Task to complete: Copy verbatim the span of lines beginning at the line that contains "The height and" and ending with the final line of the data. Exclude pictures from the copy.

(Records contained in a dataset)
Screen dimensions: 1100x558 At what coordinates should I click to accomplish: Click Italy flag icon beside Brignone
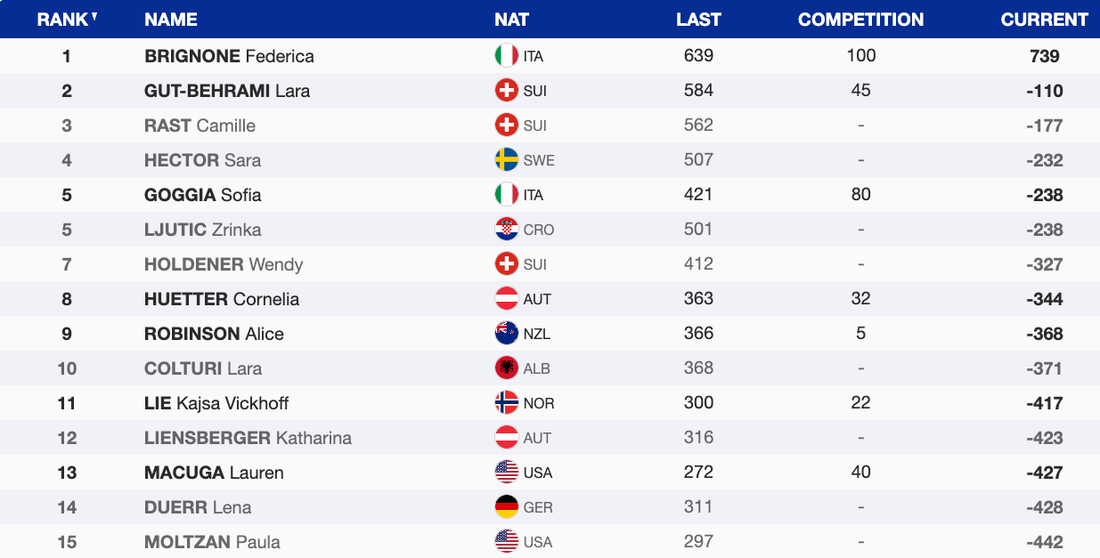[506, 56]
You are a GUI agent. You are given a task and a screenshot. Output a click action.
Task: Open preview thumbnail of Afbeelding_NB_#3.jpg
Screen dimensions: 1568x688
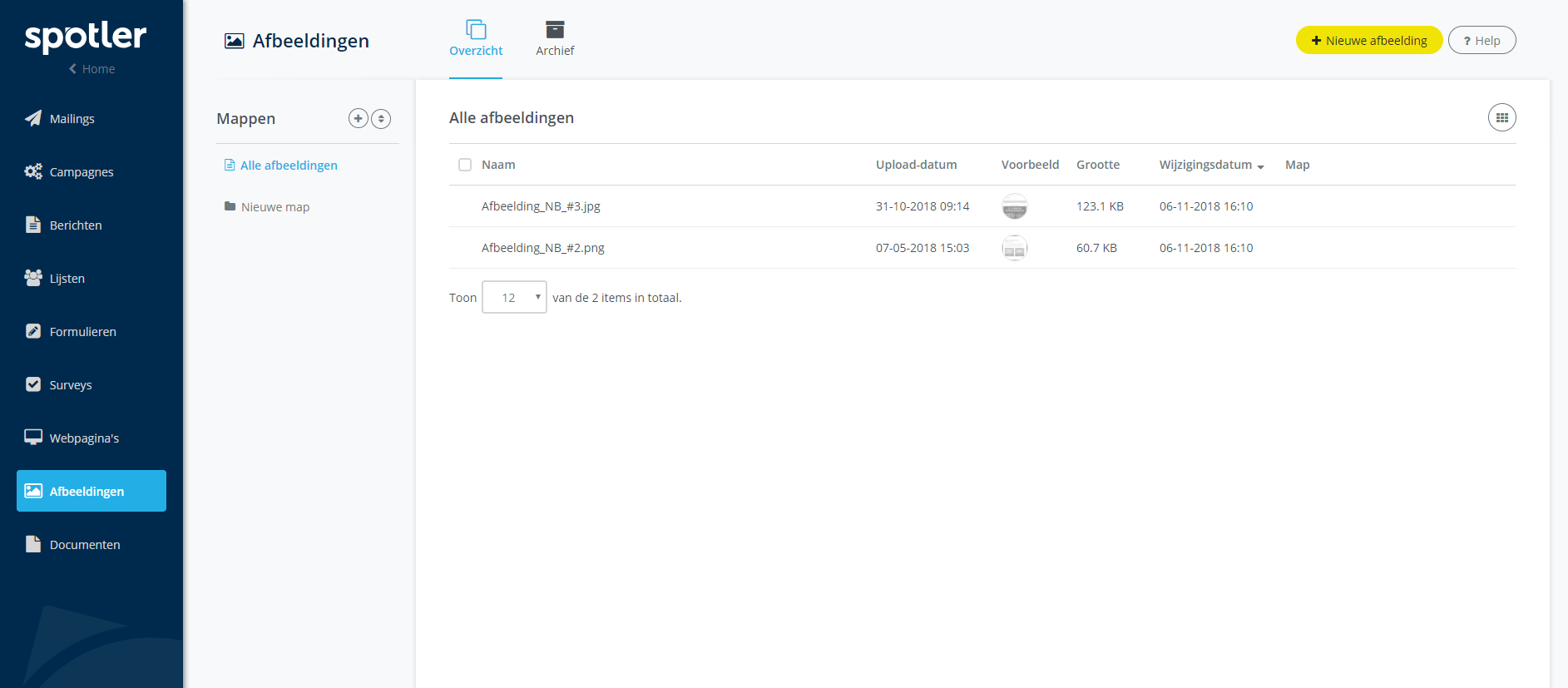[1014, 206]
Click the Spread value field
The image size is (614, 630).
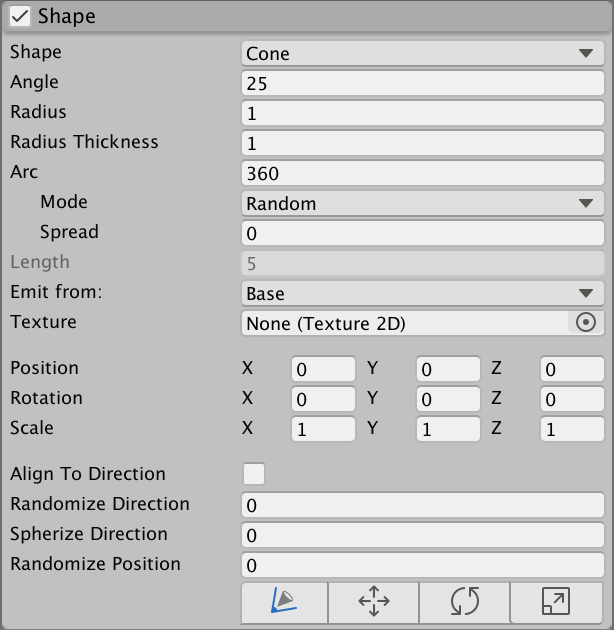pos(422,233)
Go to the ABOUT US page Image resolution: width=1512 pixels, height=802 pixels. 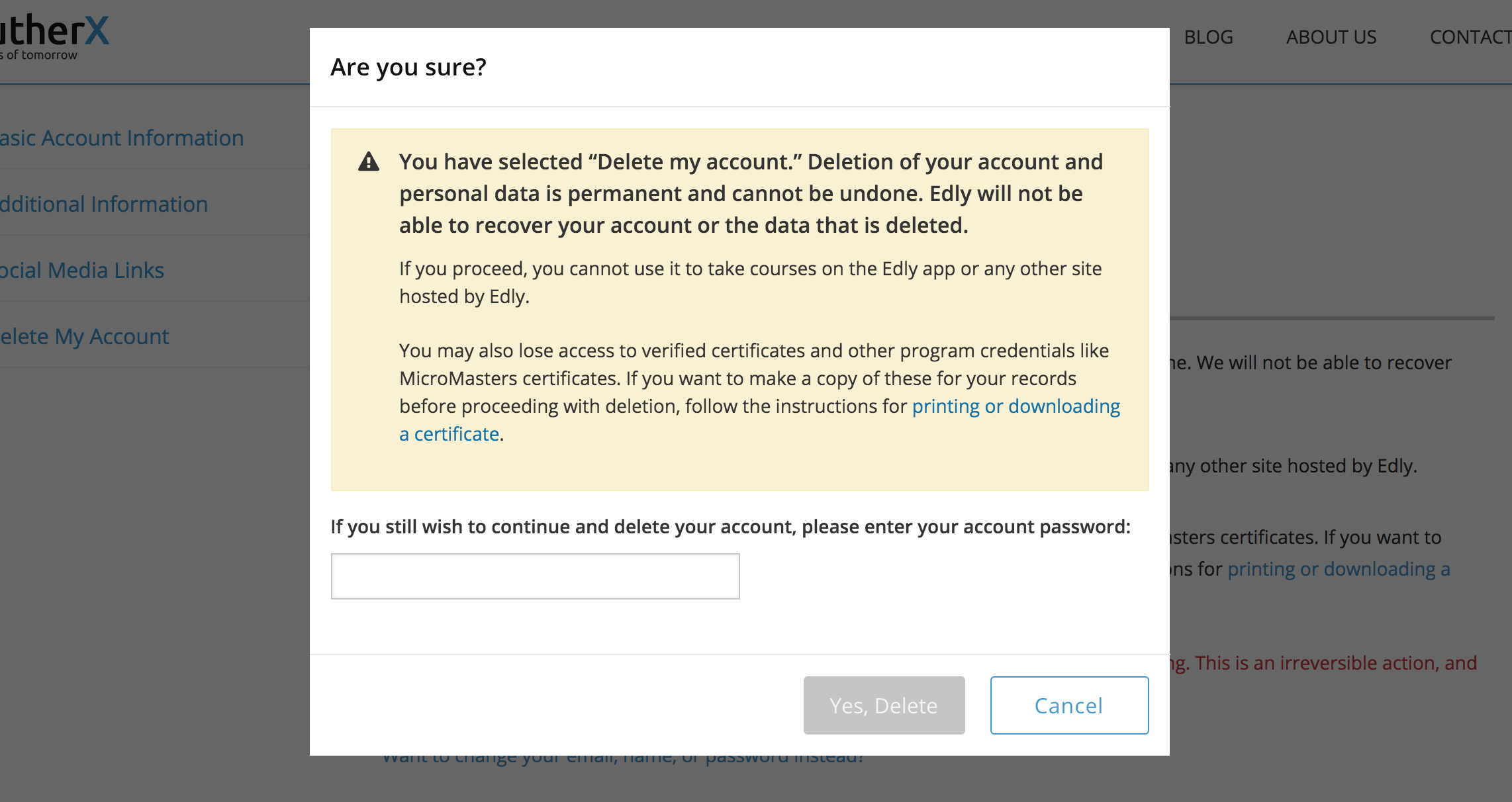[x=1331, y=37]
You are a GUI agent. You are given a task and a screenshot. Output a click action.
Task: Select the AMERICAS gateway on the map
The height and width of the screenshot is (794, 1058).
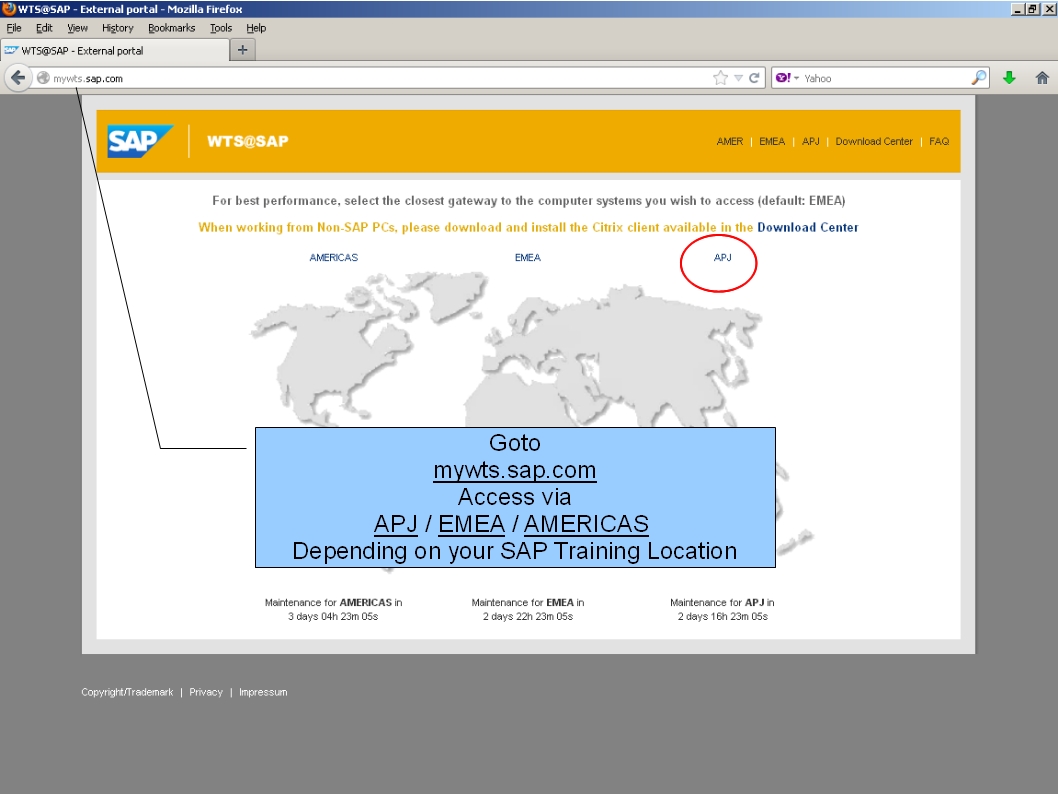click(332, 257)
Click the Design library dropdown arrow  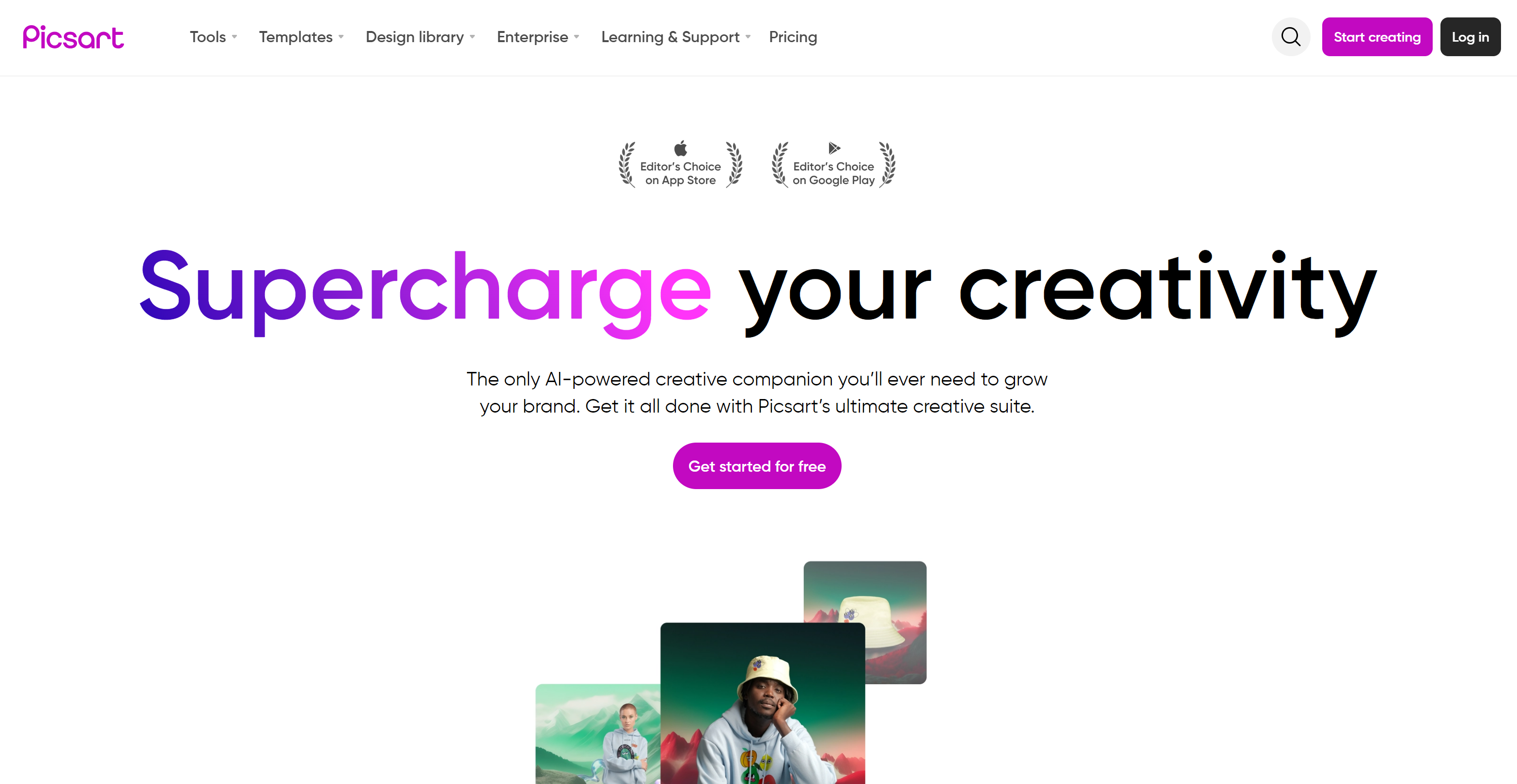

Result:
The height and width of the screenshot is (794, 1058).
click(332, 257)
Click the Design library dropdown arrow  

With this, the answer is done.